### [Selected extract]
One suggestion would be to use variables instead of static device names, that way we would not be forced to have the same names as you. Of course the rule can be edited to have different device names, but it would be easier with variables in the beginning of the rule file.
There is a version of the lua script available on a Norwegian home automation forum, it works with OpenHAB1, OpenHAB2 , Homeseer and Domoticz. I have been using that for the last 5 months.
I have been able to make this much simpler by using the new Synop Analyzer binding and the Radiation channel in the Weatherunderground 2.0 binding. This is the net result of it:
/*
* Rules to calculate outside light lux.
* Basic idea from Domoticz LUA script at https://www.domoticz.com/wiki/Real-time_solar_data_without_any_hardware_sensor_:_azimuth,_Altitude,_Lux_sensor...
* Authors: Sébastien Joly, Neutrino, Jmleglise
*
* Adapted to openHab rule by mherwege
* 23-Jun-2017 Modified to use Okta from Synop Analyzer binding and Radiation from Astro binding
* These bindings already do most of the queries and calculations
*/
/*
* Required openHab items as input:
* Number Okta current okta value from Synop Analyzer binding
* Number TotalRadiation current total solar radiation from Astro binding
*
* Required openHab items storing results:
* Number Lux radiation in Lux
* Number WeightedLux radiation in Lux corrected for cloud layer
*/
rule "Calculate outside light"
when
Item Okta changed or
Item TotalRadiation changed
then
// Okta
var int vOkta = (Okta.state as Number).intValue
var double vTotalRadiation = (TotalRadiation.state as Number).doubleValue
// Factor of mitigation for the cloud layer
var double Kc = 1 - 0.75 * Math.pow(vOkta/8.0, 3.4)

### [Information supplied]
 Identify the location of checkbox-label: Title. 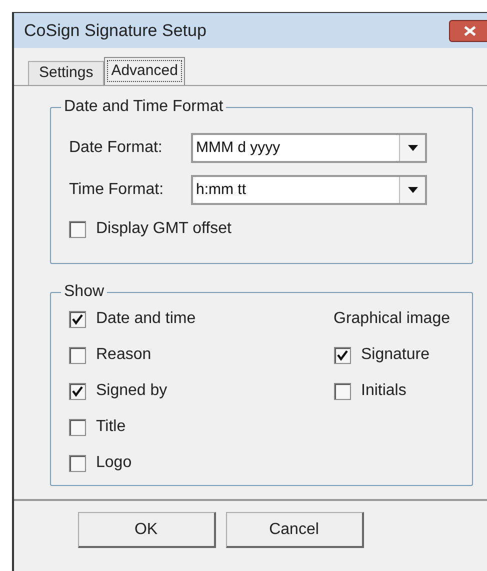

### [Things to do]
1. In the lux rule thread, which binding supplies the Okta value?
2. Please output the part of the lux rule thread starting at "There is a version" and ending at "outside light lux.".
3. Carry the lux rule thread on from its last line.

### [Your responses]
1. The Synop Analyzer binding.

2.
There is a version of the lua script available on a Norwegian home automation forum, it works with OpenHAB1, OpenHAB2 , Homeseer and Domoticz. I have been using that for the last 5 months.
I have been able to make this much simpler by using the new Synop Analyzer binding and the Radiation channel in the Weatherunderground 2.0 binding. This is the net result of it:
/*
* Rules to calculate outside light lux.

3.
logInfo("Light", "Kc {}", Kc)
var double vLux = vTotalRadiation / 0.0079 // Radiation in Lux. 1 Lux = 0.0079 W/m²
var double vWeightedLux = vLux * Kc // radiation of the Sun with the cloud layer
Lux.postUpdate(vLux)
WeightedLux.postUpdate(vWeightedLux)
logInfo("Light", "Lux {}", vLux)
logInfo("Light", "WeightedLux {}", vWeightedLux)
end
Please can you tell me how to set up the synop binding?
I installed it, but what do i have to do next? Where do i get the synop station number?
And which wunderground binding? Is this the WeatherUnderground Binding from the market?
I have another idea to get a virtual solar sensor, can someone help me with this?
I have photovoltaic panels on my roof. So now i have the radiation value from astro-binding and the powervalue from the photovoltaic-power-meter.
Can i calculate something with this two values? Maybe if radiation should be high, but there is only very small power output, then the chance is high, that it is a cloudy day?
But i don´t have an idea, how i can calculate this???
The WeatherUnderground Binding is indeed the one from the Eclipse marketplace. I expect it will be merged in openHAB in the future. It works perfectly as is though.
You can look for a WOID here or here. Look for a location that is close and upstream from the main wind direction. Not all locations update every hour, so pick one with regular updates.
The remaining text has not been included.